Not yet a month ago, I stepped out of my front door on October 23rd with the intention of visiting the Chicago Portage and was immediately summoned to action by the calls of American Crows. Crows make a racket whenever there’s a predator around, and sure enough, a Red-tailed Hawk was perched on my neighbor’s radio antenna across the street.
What ensued was Crows chasing the hawk, which gave me some lovely images against a cloudless sky.
When the three Crows had dispensed of the Red-tailed Hawk, they perched on the antenna for a moment, perhaps reflecting on their successful mission.
I got into my car and drove over to the Portage to savor one of those last beautiful fall days.
Yellow-rumped Warblers hadn’t left yet. It was a challenge to pick one out from the fallen leaves on the grass off the parking lot.
An American Goldfinch blended in with the dried up foliage.
It’s been a difficult season to capture a White-throated Sparrow well. I became more intrigued with the pattern on the back of this one.
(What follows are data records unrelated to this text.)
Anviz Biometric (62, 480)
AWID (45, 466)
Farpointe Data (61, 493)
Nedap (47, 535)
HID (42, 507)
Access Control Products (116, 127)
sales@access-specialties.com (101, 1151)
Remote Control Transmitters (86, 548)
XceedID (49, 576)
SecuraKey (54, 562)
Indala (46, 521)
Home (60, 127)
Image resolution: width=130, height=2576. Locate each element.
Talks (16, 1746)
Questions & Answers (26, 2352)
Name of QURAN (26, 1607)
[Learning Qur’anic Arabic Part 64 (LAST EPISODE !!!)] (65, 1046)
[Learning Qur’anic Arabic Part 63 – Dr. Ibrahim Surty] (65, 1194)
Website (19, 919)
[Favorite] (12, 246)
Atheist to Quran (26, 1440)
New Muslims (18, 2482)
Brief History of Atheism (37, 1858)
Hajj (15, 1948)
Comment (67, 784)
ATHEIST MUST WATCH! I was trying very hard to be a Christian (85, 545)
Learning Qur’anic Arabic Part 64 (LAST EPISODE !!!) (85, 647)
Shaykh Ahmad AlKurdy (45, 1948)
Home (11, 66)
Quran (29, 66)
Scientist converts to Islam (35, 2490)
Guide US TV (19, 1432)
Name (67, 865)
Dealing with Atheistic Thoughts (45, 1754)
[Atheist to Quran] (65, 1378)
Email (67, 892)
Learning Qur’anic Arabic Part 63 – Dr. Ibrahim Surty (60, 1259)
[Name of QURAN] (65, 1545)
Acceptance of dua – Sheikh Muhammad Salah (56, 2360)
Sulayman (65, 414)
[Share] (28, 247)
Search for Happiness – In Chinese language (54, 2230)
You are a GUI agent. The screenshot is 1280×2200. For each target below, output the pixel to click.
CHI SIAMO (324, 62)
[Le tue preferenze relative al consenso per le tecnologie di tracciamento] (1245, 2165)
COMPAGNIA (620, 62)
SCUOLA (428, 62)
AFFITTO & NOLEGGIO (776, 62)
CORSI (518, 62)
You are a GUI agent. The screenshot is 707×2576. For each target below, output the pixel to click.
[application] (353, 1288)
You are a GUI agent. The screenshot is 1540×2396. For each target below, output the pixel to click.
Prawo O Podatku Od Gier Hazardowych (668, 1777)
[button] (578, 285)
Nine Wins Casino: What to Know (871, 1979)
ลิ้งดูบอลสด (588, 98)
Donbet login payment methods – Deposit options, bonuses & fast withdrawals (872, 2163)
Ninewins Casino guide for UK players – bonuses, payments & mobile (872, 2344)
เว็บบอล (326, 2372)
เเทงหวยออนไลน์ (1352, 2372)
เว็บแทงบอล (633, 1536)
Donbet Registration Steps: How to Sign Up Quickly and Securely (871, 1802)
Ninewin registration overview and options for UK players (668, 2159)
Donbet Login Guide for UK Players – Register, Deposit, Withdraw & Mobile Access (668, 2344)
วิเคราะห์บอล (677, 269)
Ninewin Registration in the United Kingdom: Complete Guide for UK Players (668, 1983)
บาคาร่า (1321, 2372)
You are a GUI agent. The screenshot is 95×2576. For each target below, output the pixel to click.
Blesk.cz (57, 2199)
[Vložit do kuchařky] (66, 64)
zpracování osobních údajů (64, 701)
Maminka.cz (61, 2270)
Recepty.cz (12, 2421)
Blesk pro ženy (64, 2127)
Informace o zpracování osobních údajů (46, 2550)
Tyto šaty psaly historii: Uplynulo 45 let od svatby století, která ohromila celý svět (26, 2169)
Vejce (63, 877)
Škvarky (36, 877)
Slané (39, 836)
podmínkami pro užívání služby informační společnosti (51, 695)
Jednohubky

I think this was the last time I saw a Gray Catbird.
I reported 16 Golden-crowned Kinglets but barely captured this one.
It was still possible to see Yellow-rumped Warblers foraging in the duckweed-covered stream, and of course Mallards were making their way through the muck of it all.
I counted four Hermit Thrushes that day as I found them all over the preserve. Later going through my photos I thought I had a Gray-cheeked Thrush, but it came up rare on ebird and I didn’t feel like arguing the point when the Hermit Thrush I was also photographing had distinctly dark spotting on the breast.
One thing I did notice a lot this year was Hermit Thrushes standing flicking their tails upward.
So here’s the bird I think was a Gray-cheeked Thrush. It seems crazy to report it almost a month later. I think I’ll pass on this enigma.
More American Goldfinches blending in with the fall colors.
All these leaves and their colors have left us by now.
Perhaps my biggest surprise that day was seeing an Eastern Phoebe. As far as I could tell, there wasn’t a pair at the Portage all summer, but it was nice to see this one coming through so late. I couldn’t stop taking photos of it.
And the birds I will be seeing all winter were becoming more visible, like this male Downy Woodpecker.
I always hear and generally see Black-capped Chickadees but they don’t always give me great opportunities for photographs, so I took this one up on its offer.
I will be back soon with photos from more recent local expeditions. I just wanted to share this before it got too far away from me.
We are feeling winter’s grip this week. Snow is in the forecast for tomorrow and Wednesday. I guess it’s only fitting that the temperatures match the ever-diminishing hours of daylight. Even though I bought a nice little lamp to light up my music, I think I’ll have to start playing piano just a little bit earlier. Maybe the best thing about all this is comfort food, particularly soup and bread.